The task. From the records below, pull out everything from the line containing "so click(x=668, y=1036)." down to the line containing "In order to click on Diplomacy", including both of those lines. Copy those lines character for character.

Element lookup records
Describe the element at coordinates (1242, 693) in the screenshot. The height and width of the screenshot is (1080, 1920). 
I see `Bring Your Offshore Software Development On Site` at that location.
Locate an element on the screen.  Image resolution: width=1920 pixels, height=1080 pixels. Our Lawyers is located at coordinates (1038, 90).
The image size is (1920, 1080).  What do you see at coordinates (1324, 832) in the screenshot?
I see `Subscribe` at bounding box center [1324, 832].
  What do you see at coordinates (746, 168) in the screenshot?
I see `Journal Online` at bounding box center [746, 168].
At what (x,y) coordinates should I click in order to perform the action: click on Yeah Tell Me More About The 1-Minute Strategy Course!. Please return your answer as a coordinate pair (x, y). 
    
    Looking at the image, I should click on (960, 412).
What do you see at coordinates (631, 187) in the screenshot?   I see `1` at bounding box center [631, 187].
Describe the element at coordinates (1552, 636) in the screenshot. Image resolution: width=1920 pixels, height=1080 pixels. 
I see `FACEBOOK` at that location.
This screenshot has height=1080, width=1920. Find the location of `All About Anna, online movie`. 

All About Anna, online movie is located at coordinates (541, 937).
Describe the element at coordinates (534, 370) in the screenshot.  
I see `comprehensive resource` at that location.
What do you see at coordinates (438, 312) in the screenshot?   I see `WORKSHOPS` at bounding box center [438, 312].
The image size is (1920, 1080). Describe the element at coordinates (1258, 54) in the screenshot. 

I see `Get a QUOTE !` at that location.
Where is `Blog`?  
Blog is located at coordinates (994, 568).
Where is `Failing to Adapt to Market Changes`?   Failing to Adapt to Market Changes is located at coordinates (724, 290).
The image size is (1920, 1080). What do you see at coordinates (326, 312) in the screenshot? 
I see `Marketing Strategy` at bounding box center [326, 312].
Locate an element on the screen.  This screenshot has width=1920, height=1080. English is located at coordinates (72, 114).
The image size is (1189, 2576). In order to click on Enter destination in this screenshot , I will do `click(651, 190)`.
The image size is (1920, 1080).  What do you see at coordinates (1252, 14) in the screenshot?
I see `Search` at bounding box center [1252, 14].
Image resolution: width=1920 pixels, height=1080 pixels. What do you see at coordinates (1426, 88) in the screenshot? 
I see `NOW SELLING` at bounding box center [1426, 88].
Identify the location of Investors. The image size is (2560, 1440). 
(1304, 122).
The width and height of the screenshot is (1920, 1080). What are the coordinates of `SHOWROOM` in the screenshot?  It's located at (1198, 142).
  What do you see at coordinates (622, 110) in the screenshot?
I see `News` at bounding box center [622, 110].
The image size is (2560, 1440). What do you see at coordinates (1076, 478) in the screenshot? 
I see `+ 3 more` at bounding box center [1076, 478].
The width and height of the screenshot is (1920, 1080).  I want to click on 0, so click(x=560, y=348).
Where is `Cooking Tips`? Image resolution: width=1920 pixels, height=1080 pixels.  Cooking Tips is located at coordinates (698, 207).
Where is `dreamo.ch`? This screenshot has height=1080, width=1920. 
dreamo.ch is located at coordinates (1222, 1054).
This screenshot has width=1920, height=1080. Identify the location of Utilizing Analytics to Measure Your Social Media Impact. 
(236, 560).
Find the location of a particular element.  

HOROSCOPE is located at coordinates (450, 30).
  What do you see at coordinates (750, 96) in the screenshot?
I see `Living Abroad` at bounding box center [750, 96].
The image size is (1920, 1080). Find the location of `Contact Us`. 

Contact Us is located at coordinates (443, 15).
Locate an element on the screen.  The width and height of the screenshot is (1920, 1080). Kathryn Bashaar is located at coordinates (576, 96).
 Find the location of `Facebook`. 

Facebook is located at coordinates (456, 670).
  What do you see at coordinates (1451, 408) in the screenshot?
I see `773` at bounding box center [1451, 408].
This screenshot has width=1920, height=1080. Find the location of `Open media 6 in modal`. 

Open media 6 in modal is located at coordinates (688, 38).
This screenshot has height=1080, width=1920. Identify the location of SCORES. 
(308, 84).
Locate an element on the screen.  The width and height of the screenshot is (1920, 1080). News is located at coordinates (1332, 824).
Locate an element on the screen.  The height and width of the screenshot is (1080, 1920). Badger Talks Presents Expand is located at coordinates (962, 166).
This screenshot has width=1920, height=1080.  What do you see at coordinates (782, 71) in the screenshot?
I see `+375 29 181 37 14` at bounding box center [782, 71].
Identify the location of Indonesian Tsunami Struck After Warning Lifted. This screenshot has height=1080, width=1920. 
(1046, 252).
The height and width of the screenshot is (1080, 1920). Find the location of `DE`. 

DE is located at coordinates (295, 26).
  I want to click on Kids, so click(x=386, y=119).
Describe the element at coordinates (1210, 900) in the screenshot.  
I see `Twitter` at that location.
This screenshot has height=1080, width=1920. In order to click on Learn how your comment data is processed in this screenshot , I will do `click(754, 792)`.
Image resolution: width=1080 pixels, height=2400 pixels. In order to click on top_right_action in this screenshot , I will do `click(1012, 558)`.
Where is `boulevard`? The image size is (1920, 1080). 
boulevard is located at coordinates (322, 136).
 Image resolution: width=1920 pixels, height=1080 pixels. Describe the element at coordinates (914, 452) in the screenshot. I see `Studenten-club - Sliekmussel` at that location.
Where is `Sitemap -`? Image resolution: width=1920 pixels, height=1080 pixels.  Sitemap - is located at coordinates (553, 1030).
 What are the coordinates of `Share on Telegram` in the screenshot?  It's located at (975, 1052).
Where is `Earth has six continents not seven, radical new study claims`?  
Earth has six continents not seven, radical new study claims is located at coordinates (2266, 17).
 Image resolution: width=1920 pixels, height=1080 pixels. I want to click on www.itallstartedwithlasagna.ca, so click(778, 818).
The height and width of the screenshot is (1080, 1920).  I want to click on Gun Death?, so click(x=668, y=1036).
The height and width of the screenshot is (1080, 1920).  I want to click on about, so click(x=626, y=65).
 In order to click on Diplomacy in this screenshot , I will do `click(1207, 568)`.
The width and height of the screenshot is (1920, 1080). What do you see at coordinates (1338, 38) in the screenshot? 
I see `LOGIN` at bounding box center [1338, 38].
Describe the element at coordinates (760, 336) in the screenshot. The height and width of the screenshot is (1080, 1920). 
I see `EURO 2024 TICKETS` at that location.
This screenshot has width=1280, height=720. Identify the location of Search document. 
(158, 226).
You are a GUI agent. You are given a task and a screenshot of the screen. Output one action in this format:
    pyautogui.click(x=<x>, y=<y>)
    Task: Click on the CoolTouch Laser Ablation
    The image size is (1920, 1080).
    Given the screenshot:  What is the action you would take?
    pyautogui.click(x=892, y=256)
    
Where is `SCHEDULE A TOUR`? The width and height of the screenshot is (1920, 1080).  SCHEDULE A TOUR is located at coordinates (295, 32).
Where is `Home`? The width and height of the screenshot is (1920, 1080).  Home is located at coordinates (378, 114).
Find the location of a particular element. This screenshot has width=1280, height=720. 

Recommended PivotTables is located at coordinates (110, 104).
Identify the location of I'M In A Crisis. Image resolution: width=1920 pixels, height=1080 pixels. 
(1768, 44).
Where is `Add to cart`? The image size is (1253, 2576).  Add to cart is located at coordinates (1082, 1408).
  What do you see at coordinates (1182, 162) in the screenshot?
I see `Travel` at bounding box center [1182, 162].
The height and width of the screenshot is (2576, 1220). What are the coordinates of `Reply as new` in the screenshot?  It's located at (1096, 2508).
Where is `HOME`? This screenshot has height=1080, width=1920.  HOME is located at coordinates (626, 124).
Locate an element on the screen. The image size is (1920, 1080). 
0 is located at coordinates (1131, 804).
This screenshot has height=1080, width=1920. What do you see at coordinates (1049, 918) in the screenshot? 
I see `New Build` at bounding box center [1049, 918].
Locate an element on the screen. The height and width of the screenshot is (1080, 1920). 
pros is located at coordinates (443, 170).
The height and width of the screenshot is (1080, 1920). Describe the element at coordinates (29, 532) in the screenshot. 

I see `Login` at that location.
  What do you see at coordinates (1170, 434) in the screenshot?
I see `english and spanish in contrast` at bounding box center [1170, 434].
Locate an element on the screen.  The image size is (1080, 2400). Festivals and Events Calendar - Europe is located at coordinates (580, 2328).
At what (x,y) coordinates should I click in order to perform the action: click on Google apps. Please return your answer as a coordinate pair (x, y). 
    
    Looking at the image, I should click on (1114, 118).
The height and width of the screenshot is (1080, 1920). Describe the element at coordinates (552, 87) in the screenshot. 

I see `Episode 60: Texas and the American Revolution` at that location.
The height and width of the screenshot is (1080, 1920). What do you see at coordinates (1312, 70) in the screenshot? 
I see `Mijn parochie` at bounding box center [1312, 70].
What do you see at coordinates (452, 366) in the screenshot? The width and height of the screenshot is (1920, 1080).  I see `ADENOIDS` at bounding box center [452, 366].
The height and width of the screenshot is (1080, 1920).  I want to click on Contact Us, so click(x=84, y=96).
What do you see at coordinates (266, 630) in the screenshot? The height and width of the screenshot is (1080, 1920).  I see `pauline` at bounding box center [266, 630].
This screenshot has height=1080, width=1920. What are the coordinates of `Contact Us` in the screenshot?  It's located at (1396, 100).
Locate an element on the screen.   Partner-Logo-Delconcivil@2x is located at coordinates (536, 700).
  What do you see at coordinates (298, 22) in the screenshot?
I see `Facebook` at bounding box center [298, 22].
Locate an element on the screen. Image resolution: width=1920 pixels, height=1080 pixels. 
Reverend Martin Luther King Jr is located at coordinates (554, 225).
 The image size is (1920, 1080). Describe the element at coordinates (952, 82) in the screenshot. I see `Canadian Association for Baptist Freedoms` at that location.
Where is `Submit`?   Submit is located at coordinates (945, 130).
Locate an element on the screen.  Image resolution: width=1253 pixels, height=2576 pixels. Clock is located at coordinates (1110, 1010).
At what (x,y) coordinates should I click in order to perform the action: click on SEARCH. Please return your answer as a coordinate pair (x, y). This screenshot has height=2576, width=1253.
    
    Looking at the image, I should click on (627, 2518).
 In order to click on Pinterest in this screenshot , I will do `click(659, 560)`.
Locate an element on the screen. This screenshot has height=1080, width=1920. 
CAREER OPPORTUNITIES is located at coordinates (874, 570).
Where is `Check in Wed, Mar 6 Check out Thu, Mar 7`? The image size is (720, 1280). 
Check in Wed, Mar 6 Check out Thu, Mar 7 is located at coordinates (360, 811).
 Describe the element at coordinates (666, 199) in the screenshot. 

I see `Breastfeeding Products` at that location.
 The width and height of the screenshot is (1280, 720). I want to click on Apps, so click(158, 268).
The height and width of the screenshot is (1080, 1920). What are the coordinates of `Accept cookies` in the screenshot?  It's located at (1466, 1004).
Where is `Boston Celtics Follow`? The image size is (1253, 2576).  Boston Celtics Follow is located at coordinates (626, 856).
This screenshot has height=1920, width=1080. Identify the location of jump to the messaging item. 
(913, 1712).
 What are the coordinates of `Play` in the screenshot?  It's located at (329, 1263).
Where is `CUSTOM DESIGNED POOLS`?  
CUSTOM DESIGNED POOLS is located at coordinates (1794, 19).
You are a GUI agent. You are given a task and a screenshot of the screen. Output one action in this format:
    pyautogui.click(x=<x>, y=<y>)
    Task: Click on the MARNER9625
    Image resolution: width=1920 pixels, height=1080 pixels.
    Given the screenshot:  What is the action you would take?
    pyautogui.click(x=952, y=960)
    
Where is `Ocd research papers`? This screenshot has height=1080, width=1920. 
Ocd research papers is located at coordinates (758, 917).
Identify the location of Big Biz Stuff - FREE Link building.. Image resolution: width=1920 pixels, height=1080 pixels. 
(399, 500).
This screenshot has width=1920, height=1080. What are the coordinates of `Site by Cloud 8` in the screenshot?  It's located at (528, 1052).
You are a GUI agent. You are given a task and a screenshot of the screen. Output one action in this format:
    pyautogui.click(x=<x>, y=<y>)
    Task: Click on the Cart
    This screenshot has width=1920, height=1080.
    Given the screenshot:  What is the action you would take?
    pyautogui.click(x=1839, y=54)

Task response.
The height and width of the screenshot is (1080, 1920).  I want to click on Gun Death?, so click(x=668, y=1036).
The height and width of the screenshot is (1080, 1920).  I want to click on about, so click(x=626, y=65).
 In order to click on Diplomacy in this screenshot , I will do `click(1207, 568)`.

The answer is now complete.